(Collection entries)
• • •

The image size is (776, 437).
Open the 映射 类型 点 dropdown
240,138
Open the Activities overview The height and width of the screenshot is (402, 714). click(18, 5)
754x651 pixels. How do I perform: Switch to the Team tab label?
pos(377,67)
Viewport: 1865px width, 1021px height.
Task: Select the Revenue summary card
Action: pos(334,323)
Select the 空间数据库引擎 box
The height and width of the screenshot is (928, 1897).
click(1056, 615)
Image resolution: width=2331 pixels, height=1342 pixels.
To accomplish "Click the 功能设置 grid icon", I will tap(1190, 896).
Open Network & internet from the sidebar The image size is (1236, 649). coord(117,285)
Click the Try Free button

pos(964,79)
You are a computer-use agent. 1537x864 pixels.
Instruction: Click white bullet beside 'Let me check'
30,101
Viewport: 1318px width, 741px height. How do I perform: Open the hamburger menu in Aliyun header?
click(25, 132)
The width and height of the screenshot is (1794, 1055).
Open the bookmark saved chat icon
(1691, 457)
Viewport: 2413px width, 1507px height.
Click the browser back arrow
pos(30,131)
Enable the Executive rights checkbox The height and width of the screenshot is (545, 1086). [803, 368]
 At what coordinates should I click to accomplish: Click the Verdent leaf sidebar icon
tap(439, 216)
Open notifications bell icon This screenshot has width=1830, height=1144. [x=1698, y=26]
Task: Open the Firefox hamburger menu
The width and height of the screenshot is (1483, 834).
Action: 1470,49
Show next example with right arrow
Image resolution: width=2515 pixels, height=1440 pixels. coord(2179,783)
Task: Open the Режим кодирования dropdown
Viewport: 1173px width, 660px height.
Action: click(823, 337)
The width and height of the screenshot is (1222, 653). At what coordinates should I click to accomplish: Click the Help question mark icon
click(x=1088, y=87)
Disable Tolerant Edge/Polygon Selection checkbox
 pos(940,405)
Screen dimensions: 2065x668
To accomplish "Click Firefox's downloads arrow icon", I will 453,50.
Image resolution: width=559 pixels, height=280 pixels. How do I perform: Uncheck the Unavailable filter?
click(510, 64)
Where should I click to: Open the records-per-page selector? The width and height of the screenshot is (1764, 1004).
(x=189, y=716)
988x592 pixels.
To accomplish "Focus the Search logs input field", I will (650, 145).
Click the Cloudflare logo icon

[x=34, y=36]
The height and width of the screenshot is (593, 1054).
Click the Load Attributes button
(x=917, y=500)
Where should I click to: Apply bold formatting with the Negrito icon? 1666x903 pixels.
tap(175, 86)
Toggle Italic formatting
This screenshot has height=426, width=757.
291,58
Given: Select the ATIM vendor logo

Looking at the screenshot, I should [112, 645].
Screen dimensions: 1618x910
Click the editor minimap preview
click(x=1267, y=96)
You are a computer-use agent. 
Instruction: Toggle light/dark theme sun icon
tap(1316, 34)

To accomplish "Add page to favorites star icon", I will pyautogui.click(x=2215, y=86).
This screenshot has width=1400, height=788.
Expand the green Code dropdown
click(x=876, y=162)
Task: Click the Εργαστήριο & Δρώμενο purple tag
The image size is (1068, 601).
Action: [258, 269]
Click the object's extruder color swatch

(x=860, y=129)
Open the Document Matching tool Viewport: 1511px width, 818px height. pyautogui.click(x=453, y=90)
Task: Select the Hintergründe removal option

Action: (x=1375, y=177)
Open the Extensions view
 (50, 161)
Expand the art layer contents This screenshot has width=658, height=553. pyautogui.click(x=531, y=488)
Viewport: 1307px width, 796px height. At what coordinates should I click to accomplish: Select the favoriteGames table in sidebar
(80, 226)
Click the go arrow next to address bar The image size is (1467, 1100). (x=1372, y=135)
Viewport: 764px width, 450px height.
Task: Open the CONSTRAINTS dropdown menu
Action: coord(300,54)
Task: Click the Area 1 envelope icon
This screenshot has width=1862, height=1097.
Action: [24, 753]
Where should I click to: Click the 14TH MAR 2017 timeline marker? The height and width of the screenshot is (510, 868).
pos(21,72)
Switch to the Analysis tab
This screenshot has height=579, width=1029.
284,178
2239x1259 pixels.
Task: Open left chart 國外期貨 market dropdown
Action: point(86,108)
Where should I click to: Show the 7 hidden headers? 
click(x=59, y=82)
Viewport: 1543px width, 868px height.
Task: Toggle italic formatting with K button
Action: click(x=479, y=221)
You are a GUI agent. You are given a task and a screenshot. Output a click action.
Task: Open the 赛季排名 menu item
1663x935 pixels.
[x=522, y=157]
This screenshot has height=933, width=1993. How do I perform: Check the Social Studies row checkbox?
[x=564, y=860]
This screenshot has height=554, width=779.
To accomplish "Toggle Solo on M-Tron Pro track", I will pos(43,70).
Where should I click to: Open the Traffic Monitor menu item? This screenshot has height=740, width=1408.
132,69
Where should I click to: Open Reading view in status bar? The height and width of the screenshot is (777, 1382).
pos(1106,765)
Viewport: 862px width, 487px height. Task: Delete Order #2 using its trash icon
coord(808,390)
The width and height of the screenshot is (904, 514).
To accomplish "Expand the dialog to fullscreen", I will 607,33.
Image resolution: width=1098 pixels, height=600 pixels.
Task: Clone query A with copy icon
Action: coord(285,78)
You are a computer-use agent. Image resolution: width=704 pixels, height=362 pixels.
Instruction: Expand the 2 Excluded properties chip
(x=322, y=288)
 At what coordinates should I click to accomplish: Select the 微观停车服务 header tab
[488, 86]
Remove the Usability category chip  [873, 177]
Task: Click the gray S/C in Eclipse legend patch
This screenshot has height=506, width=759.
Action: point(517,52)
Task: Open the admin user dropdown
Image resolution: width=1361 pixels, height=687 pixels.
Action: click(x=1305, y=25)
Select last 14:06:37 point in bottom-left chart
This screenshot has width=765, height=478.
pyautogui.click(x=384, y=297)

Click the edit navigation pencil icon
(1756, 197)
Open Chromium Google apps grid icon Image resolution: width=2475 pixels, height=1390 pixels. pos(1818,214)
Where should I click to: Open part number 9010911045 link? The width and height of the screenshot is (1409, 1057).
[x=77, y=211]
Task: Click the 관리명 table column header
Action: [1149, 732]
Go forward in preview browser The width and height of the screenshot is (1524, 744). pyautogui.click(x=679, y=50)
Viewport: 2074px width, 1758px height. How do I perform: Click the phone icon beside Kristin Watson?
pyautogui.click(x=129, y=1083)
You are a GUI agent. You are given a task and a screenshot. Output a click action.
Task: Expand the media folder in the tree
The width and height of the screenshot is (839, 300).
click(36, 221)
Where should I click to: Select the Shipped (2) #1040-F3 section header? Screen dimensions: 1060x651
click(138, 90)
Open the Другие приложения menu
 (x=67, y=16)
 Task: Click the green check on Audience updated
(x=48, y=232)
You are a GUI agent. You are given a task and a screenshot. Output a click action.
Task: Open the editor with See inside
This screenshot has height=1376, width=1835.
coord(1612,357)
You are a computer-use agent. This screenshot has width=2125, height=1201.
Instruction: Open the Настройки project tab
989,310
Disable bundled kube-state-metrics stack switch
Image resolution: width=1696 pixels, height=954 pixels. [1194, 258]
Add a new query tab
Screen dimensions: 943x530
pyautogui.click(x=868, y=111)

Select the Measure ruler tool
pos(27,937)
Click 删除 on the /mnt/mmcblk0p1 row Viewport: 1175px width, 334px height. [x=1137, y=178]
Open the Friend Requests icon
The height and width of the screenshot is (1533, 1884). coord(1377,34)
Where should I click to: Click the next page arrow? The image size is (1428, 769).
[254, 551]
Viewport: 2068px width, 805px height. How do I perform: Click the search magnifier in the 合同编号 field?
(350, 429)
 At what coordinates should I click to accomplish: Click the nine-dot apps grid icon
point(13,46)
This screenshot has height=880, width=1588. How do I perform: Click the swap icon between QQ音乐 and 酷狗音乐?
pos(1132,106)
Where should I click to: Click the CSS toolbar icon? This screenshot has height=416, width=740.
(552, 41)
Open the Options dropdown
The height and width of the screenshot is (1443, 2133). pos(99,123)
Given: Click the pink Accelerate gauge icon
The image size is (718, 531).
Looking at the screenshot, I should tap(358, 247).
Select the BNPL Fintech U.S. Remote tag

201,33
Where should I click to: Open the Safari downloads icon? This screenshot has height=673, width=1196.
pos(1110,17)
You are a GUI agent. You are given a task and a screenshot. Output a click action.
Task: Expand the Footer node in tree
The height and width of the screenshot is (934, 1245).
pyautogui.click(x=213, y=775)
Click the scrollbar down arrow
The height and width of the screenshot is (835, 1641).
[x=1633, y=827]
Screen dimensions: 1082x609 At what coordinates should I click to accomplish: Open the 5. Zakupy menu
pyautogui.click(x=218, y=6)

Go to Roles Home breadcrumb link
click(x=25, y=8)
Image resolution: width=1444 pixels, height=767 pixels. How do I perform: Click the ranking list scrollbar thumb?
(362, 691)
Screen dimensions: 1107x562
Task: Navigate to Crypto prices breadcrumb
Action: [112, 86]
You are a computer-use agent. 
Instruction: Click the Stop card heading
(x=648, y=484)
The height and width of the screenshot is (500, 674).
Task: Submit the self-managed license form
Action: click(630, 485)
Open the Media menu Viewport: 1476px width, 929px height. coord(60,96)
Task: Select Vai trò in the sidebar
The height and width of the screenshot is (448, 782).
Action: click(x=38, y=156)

• • •

• Work item: The answer must be every line from the records above that contains the word "tree", copied in full.

• Task output:
Task: Expand the media folder in the tree
Task: Expand the Footer node in tree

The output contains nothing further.